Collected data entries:
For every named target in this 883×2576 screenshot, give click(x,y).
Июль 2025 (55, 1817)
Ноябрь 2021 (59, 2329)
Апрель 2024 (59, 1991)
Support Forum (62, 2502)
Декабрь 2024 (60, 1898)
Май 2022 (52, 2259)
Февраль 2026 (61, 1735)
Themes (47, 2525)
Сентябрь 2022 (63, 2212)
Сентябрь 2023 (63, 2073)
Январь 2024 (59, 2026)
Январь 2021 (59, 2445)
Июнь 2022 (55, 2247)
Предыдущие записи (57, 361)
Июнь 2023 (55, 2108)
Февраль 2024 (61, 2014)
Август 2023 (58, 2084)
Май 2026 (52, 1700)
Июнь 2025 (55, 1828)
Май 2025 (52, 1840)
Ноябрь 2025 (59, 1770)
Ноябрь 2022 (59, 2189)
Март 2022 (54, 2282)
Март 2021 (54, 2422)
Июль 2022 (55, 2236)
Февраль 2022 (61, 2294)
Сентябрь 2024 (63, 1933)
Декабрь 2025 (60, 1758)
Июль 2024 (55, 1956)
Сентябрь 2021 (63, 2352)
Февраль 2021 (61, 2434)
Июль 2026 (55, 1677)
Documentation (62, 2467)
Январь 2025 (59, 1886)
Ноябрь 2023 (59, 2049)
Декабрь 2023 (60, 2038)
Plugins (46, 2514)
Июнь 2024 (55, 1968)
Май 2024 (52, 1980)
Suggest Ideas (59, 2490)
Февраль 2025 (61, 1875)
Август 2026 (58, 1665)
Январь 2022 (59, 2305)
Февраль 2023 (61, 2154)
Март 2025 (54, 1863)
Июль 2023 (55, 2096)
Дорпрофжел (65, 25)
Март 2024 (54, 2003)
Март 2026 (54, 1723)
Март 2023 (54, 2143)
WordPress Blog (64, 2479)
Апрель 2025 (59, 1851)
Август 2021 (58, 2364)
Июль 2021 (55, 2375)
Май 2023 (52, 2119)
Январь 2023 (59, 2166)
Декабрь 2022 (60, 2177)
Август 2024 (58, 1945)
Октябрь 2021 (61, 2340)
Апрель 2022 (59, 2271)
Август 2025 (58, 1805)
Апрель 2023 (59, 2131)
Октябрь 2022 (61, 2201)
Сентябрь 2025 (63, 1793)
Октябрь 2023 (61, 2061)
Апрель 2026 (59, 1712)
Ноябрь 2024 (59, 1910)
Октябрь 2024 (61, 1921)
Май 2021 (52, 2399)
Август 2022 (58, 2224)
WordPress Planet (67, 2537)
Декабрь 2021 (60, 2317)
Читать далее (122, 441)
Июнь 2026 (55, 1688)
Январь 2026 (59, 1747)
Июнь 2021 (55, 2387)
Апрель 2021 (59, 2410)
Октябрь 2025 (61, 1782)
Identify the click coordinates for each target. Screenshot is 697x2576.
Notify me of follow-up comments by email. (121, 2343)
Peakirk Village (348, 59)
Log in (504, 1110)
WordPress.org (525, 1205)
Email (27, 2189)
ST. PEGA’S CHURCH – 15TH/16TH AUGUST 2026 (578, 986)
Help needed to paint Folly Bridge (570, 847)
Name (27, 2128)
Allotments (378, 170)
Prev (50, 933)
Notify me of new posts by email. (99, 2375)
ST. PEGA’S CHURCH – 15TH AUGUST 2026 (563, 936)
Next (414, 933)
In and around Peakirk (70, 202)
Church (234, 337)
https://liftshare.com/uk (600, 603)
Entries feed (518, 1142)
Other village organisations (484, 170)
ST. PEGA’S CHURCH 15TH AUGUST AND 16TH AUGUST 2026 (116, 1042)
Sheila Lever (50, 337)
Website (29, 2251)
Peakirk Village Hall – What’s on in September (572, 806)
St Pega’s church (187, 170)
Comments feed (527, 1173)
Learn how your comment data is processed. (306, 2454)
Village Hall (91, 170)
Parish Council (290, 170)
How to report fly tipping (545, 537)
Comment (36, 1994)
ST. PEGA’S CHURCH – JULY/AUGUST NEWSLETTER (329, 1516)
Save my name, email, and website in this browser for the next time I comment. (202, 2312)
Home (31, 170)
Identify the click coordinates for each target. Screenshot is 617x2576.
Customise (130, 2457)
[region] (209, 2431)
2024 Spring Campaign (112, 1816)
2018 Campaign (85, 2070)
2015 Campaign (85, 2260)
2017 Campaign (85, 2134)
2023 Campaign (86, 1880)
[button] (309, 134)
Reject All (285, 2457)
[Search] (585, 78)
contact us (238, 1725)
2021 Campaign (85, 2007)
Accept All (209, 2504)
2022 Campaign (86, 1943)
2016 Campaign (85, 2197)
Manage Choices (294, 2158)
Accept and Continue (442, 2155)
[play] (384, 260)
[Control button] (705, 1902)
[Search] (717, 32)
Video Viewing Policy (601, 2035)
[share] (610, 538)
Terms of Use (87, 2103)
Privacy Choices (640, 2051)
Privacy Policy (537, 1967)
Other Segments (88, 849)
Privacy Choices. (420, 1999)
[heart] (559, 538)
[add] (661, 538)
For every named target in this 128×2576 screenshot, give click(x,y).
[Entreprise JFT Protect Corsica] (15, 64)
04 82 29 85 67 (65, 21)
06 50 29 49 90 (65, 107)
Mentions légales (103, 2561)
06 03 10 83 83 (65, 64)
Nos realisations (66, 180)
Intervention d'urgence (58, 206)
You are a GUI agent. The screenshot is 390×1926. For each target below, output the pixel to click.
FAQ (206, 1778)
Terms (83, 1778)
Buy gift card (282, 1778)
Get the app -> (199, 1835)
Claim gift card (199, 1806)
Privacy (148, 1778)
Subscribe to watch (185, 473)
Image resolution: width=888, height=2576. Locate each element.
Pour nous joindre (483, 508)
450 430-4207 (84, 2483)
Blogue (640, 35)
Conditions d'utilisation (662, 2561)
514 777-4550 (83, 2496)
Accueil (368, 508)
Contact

# Try it:
Wherever a line above contains the string "Other", copy that line.

# Expected answer:
Other village organisations (484, 170)
Other Segments (88, 849)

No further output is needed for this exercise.